Monday, May 18, 2009

Inside DBGB: "You’ll get kids in trucker hats and they’re never going to eat food and you’re going to turn into a bar before you know it"


The Times published one loooooooooong article on the meticulous planning that's going into Daniel Boulud's new place on the Bowery -- DBGB.

Despite the name, which nods to CBGB, the famous punk rock club a block to the north, the restaurant’s design pays tribute to the area’s history as the restaurant supply center of New York. The walls will be lined with shelves and stocked with glasses and plates as well as pots and pans donated by great chefs from around the world. The kitchen is on the other side of the shelves, giving diners a semi-obstructed view of the cooking.


And!

Mr. Lawrence has also taken the lead in choosing background music for DBGB, which he’s doing with Ear Networks, a company run out of the Hell’s Kitchen apartment-home office of Robert Drake, a sound engineer. The two have been fine-tuning the playlist for weeks, choosing from 45,000 songs in Mr. Drake’s library.
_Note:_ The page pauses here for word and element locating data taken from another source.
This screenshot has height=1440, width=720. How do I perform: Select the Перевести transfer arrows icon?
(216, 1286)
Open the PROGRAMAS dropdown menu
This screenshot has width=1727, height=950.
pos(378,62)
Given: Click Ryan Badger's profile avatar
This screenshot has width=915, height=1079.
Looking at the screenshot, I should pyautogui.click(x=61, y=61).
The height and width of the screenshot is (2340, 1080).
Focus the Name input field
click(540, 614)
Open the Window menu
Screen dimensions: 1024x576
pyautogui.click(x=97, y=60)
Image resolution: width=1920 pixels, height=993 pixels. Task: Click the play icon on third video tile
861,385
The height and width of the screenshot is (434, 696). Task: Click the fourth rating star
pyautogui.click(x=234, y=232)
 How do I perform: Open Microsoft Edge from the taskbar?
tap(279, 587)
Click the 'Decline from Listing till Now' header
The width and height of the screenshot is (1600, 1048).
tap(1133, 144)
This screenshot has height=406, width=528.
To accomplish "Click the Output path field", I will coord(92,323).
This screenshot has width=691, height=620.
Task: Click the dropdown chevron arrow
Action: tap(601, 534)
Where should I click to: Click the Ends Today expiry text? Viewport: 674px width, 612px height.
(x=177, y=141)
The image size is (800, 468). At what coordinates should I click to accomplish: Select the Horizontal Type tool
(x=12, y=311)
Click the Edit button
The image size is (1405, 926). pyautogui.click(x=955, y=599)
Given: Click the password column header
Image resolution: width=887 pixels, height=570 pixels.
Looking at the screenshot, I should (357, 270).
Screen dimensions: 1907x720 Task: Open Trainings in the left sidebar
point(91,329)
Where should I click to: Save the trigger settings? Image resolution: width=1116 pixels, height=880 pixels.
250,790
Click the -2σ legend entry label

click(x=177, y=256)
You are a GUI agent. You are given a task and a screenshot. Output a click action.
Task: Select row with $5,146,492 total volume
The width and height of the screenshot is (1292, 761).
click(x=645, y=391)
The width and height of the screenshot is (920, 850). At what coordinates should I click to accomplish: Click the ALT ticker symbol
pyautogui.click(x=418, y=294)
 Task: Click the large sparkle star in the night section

A few days after the mustard-caddy discussion, Mr. Lawrence invited a reporter along for a visit to Ear Networks, where he and Mr. Drake would designate tracks as “lunch,” “dinner” or “late night.” Generally speaking, the quiet stuff is lunch music — because nobody has been drinking — with livelier songs at dinner, and becoming more boisterous as the night wears on.

Mr. Drake clicked his mouse, and “Cowgirl in the Sand” by Neil Young blasted from the speakers.

“Late night or dinner?” Mr. Lawrence asked, shouting over the song.

“You tell me,” Mr. Drake said. “I was going to put it for dinner.”


“Yeah, it’s dinner, you’re right.”

In the end, DBGB will have a library of 4,000 songs and a sound system that can control the volume in different sections of the room.


And!

For restaurants, music is one way to influence who shows up, or at least who comes back. You can aim at a demographic group by playing music that was beloved by its members when they were about 15 years old — the age when fandom typically leaves its most vivid tattoo. By that logic, DBGB is not exactly laying a welcome mat for the just-out-of-college set. There is little in the playlist that was recorded in the last 10 years.

That is no accident.

“It’s hard to get a liquor license around here, as you may know,” Mr. Traussi says, “and one of the things I heard when I canvassed people who live here is, ‘You’ll get kids in trucker hats and they’re never going to eat food and you’re going to turn into a bar before you know it.’ I think that’s an important concern. We’re not looking for that kid, right out of school who is 22 or 23. I think music is an important way to run a food-centric restaurant rather than a bar-centric restaurant.”